The Advance CBSA Declaration optional feature lets travellers submit their customs and immigration deflation up to 72 hours ahead of their arrival in Canada, within the ArriveCAN app. Currently, the feature is limited to those landing at Toronto Pearson, Montreal-Trudeau, and Vancouver international airports.
But now “in the coming months”, this feature will be expanding to international airports in Winnipeg, Halifax, Calgary, Edmonton, Billy Bishop, Ottawa and Quebec City.
CBSA says when used, the advance declaration feature reduces time and results in shorter line-ups for travellers.
Data shown from early usage of the feature at Toronto Pearson and Vancouver airports shows the option feature cuts time spent at a customs kiosk by “roughly one third”, says CBSA, noting the app feature “has the potential to save hours in wait time.”
Canada’s airports have been backlogged due to the surge in travel as COVID-19 restrictions have been eased. Toronto’s Pearson International Airport has been criticized for its long wait times, cancelled flights and lost luggage (pack that AirTag in your luggage, yo). But today, 12 new eGates launched at the airport’s Terminal 1, allowing for those who have completed the Advance CBSA Declaration feature to submit their information and verify their identities at these electronic gates, in an effort to reduce wait times.
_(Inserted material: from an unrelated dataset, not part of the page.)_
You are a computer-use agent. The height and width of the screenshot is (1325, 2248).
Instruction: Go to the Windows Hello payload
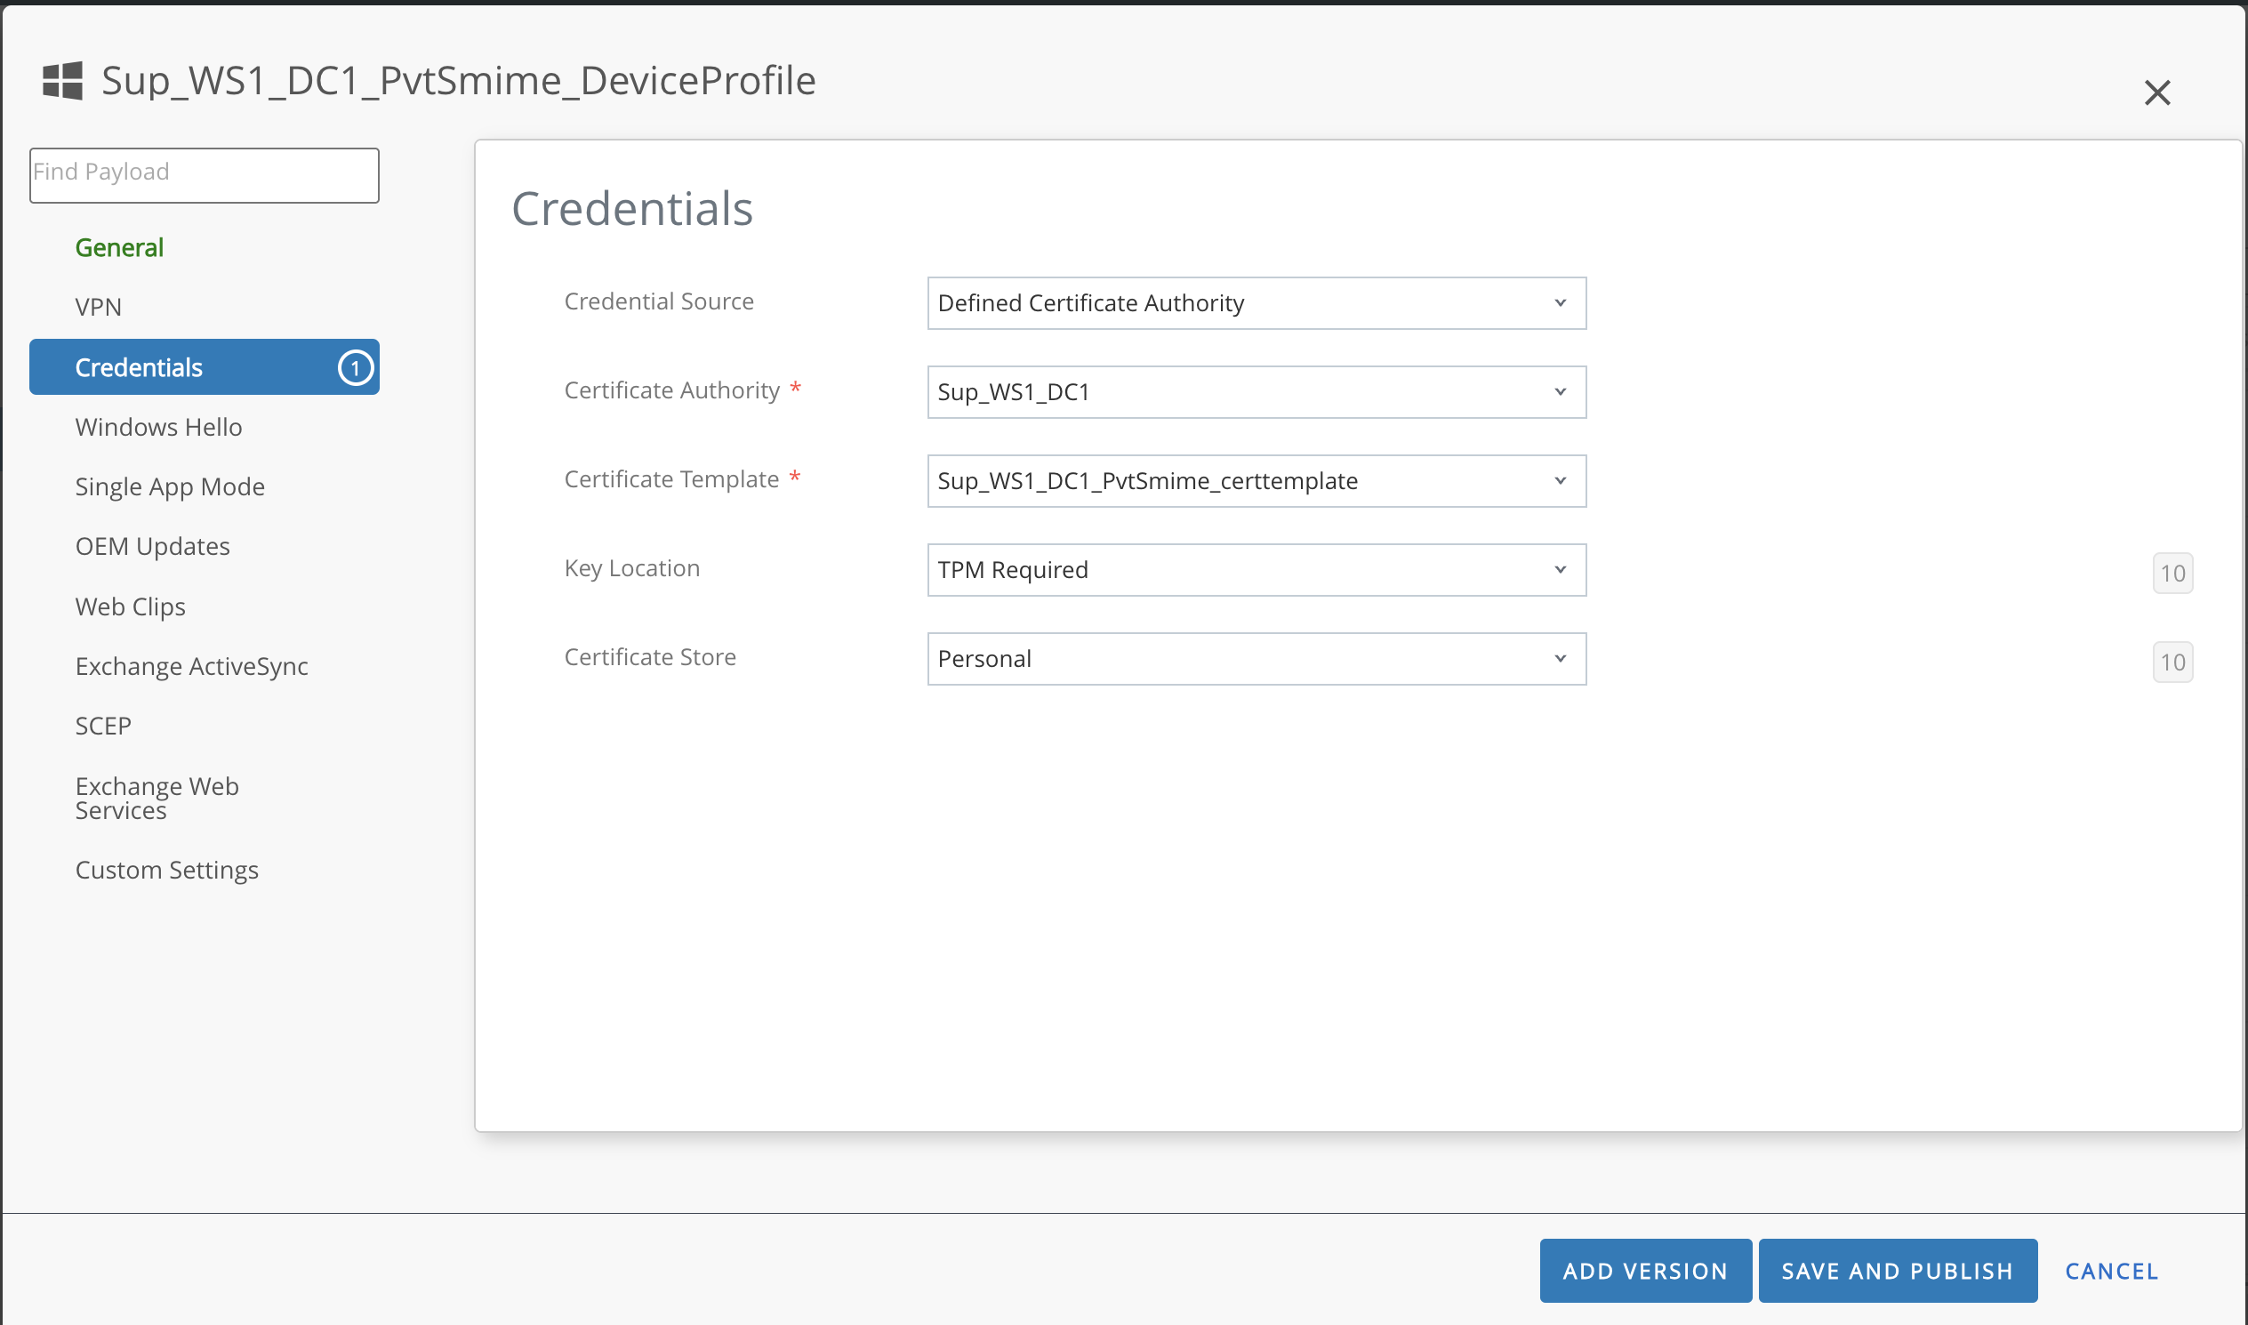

The union for border agents says the ArriveCAN app has been a source of travel delays, as customs officers spend more time as tech support. “As far as border officers are concerned, the last few months have shown that ArriveCAN neither facilitates cross-border travel nor does it improve operational efficiency. In fact, it does exactly the opposite,” said Customs and Immigration Union president Mark Weber, speaking to a House of Commons committee in June.
Last month, MP Chris Bittle downplayed ArriveCAN app concerns, saying, “It does lead to problems because when people show up at the border without the app, it leads to longer backlogs,” and adding, “I imagine higher gas prices are having a much bigger impact on the tourist industry than the ArriveCAN app. Tourists aren’t idiots coming in. They can manage it.”